Compare adjacent list items - c#

I'm writing a duplicate file detector. To determine if two files are duplicates I calculate a CRC32 checksum. Since this can be an expensive operation, I only want to calculate checksums for files that have another file with matching size. I have sorted my list of files by size, and am looping through to compare each element to the ones above and below it. Unfortunately, there is an issue at the beginning and end since there will be no previous or next file, respectively. I can fix this using if statements, but it feels clunky. Here is my code:
public void GetCRCs(List<DupInfo> dupInfos)
{
var crc = new Crc32();
for (int i = 0; i < dupInfos.Count(); i++)
{
if (dupInfos[i].Size == dupInfos[i - 1].Size || dupInfos[i].Size == dupInfos[i + 1].Size)
{
dupInfos[i].CheckSum = crc.ComputeChecksum(File.ReadAllBytes(dupInfos[i].FullName));
}
}
}
My question is:
How can I compare each entry to its neighbors without the out of bounds error?
Should I be using a loop for this, or is there a better LINQ or other function?
Note: I did not include the rest of my code to avoid clutter. If you want to see it, I can include it.

Compute the Crcs first:
// It is assumed that DupInfo.CheckSum is nullable
public void GetCRCs(List<DupInfo> dupInfos)

▶ **GIVEN PROBLEM A**
In the thread on comparing adjacent list items, what kind of checksum does the poster calculate to tell whether two files are duplicates?
▶ **GIVEN PROBLEM B**
Please carry on the thread on comparing adjacent list items, starting right after its final line.

▶ **RECORD EXCERPTS**
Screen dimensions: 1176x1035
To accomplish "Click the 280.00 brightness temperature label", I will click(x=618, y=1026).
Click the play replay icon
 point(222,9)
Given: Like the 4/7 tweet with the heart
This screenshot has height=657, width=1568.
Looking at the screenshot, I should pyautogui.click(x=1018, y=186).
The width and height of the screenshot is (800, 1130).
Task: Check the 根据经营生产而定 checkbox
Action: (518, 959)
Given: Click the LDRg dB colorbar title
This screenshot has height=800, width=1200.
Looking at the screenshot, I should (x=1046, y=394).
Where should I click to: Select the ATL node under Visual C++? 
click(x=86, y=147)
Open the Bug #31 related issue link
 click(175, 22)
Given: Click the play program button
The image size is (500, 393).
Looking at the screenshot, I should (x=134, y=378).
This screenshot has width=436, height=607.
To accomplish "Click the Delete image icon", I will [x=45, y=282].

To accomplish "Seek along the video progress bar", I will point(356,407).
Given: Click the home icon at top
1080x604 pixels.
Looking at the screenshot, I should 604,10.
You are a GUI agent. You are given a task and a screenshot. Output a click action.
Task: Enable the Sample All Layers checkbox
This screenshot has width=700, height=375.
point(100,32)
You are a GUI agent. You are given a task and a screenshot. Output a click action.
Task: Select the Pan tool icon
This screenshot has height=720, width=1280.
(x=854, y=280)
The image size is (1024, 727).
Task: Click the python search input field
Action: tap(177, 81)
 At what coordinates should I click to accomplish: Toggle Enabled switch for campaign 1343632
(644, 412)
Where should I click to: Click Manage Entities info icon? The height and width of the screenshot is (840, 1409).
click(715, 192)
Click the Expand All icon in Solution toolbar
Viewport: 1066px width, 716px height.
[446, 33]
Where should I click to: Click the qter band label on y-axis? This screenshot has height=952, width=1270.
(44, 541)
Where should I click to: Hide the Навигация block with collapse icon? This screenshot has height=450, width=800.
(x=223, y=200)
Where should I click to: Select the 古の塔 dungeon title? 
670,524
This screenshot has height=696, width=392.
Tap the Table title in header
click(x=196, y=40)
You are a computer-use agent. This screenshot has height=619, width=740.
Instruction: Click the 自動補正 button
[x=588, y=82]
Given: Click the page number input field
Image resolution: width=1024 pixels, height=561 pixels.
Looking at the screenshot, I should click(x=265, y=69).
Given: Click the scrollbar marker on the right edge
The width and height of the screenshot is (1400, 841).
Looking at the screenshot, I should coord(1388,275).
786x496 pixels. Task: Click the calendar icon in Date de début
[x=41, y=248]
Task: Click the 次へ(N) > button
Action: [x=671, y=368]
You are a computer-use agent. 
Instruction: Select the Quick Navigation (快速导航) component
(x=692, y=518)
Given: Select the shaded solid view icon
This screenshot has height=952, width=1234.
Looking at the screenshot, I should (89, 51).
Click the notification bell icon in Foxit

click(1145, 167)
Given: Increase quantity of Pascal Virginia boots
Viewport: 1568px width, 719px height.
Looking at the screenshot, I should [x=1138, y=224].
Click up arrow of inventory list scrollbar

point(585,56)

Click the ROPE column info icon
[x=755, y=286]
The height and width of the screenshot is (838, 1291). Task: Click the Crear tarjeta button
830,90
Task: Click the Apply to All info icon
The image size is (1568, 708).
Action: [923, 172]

▶ **RESPONSE A**
A CRC32 checksum.

▶ **RESPONSE B**
{
dupInfos[0].CheckSum = null ;
for (int i = 1; i < dupInfos.Count(); i++)
{
dupInfos[i].CheckSum = null ;
if (dupInfos[i].Size == dupInfos[i - 1].Size)
{
if (dupInfos[i-1].Checksum==null) dupInfos[i-1].CheckSum = crc.ComputeChecksum(File.ReadAllBytes(dupInfos[i-1].FullName));
dupInfos[i].CheckSum = crc.ComputeChecksum(File.ReadAllBytes(dupInfos[i].FullName));
}
}
}
After having sorted your files by size and crc, identify duplicates:
public void GetDuplicates(List<DupInfo> dupInfos)
{
for (int i = dupInfos.Count();i>0 i++)
{ // loop is inverted to allow list items deletion
if (dupInfos[i].Size == dupInfos[i - 1].Size &&
dupInfos[i].CheckSum != null &&
dupInfos[i].CheckSum == dupInfos[i - 1].Checksum)
{ // i is duplicated with i-1
... // your code here
... // eventually, dupInfos.RemoveAt(i) ;
}
}
}

I have sorted my list of files by size, and am looping through to
compare each element to the ones above and below it.
The next logical step is to actually group your files by size. Comparing consecutive files will not always be sufficient if you have more than two files of the same size. Instead, you will need to compare every file to every other same-sized file.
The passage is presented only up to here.